Claude-skill-registry batch-quality

install
source · Clone the upstream repo
git clone https://github.com/majiayu000/claude-skill-registry
Claude Code · Install into ~/.claude/skills/
T=$(mktemp -d) && git clone --depth=1 https://github.com/majiayu000/claude-skill-registry "$T" && mkdir -p ~/.claude/skills && cp -r "$T/skills/data/batch-quality" ~/.claude/skills/majiayu000-claude-skill-registry-batch-quality && rm -rf "$T"
manifest: skills/data/batch-quality/SKILL.md
source content

Batch Quality Skill

Prevent wasted LLM calls by validating quality BEFORE running full batch operations.

What This Skill Actually Does

Unlike simple file-existence checks, this skill:

  1. Actually runs LLM on N samples using scillm
  2. Validates JSON response structure (excerpts, source_quality, etc.)
  3. Uses SPARTA contracts for DuckDB validation queries
  4. Integrates with task-monitor for enforced quality gates

Quick Start

cd .pi/skills/batch-quality

# Preflight: Test 3 samples through actual LLM
uv run python cli.py preflight \
    --stage 05 \
    --run-id run-recovery-verify \
    --samples 3

# If preflight passes, run your batch
# ...batch operation...

# Validate: Check DuckDB against contract
uv run python cli.py validate \
    --stage 05 \
    --run-id run-recovery-verify \
    --task-name "sparta-stage-05"

Commands

preflight

Test N samples through actual LLM before running full batch.

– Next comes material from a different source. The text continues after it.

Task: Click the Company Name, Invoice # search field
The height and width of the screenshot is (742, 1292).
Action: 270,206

uv run python cli.py preflight \
    --stage <stage-name> \
    --run-id <sparta-run-id> \
    --samples 3 \
    --prompt <optional-prompt-file>

What it actually does:

  1. Loads SPARTA contract for the stage (if exists)
  2. Checks environment variables (CHUTES_API_KEY, CHUTES_TEXT_MODEL)
  3. Connects to DuckDB for the run
  4. Samples N items from the input queue
  5. Runs each sample through scillm (actual LLM call)
  6. Validates JSON response structure
  7. Requires 50%+ samples to pass

Exit codes:

  • 0: PASSED - safe to proceed
  • 1: FAILED - fix issues first

validate

Validate batch output using SPARTA contracts.

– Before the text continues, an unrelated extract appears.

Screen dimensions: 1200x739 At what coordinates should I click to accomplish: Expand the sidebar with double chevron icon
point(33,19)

uv run python cli.py validate \
    --stage <stage-name> \
    --run-id <sparta-run-id> \
    --task-name <task-monitor-name>

What it actually does:

  1. Loads SPARTA contract (e.g.,
    05_extract_knowledge.json
    )
  2. Runs all
    validation_queries
    from contract against DuckDB
  3. Checks each query result against
    expected_min
  4. Notifies task-monitor of pass/fail

Contract example (

05_extract_knowledge.json
):

{
  "validation_queries": [
    {"name": "url_knowledge_count", "query": "SELECT COUNT(*) FROM url_knowledge", "expected_min": 10},
    {"name": "urls_processed", "query": "SELECT COUNT(*) FROM url_extraction_log WHERE ok = true", "expected_min": 5}
  ]
}

status

Check current preflight status (JSON output).

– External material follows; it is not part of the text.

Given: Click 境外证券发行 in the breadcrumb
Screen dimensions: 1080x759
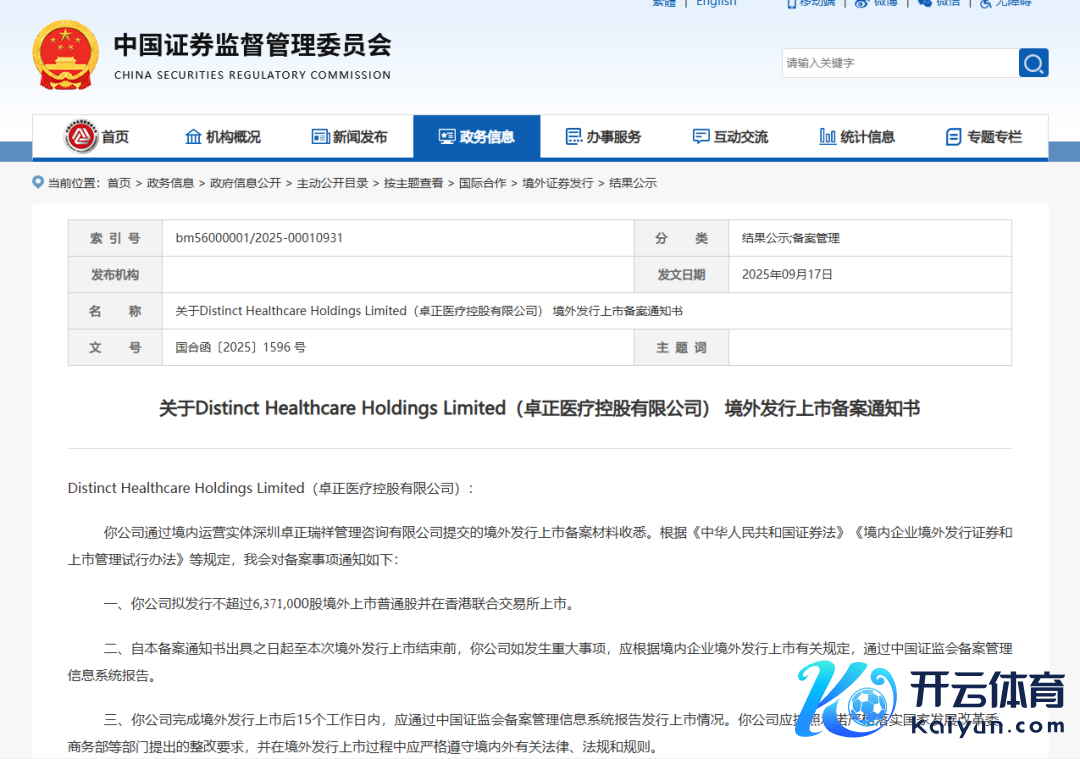Looking at the screenshot, I should [x=557, y=183].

uv run python cli.py status

clear

Clear preflight state (requires new preflight).

uv run python cli.py clear

SPARTA Pipeline Integration

# 1. Register task with validation requirement
uv run python .pi/skills/task-monitor/monitor.py register \
    --name "sparta-stage-05" \
    --require-validation

# 2. Run preflight (ACTUALLY tests LLM)
uv run python .pi/skills/batch-quality/cli.py preflight \
    --stage 05 \
    --run-id run-recovery-verify \
    --samples 3

# 3. Run batch (only if preflight passed)
uv run python -m sparta.pipeline_duckdb.05_extract_knowledge \
    --run-id run-recovery-verify

# 4. Validate using contract queries
uv run python .pi/skills/batch-quality/cli.py validate \
    --stage 05 \
    --run-id run-recovery-verify \
    --task-name "sparta-stage-05"

Configuration

Environment variables:

  • SPARTA_ROOT
    : Path to SPARTA project (default:
    /home/graham/workspace/experiments/sparta
    )
  • CHUTES_API_KEY
    : API key for LLM calls
  • CHUTES_API_BASE
    : API base URL (default:
    https://llm.chutes.ai/v1
    )
  • CHUTES_TEXT_MODEL
    : Model ID for text extraction

Contract location:

$SPARTA_ROOT/tools/pipeline_gates/fixtures/D3-FEV/contracts/

Dependencies

  • typer
    - CLI framework
  • duckdb
    - Database queries
  • scillm
    - LLM batch processing (for actual sample testing)

Key Principle

Preflight is cheap. Failed batches are expensive.

Testing 3 samples costs ~$0.01 and takes 30 seconds. Running 1000 items with a broken prompt costs ~$3 and takes hours.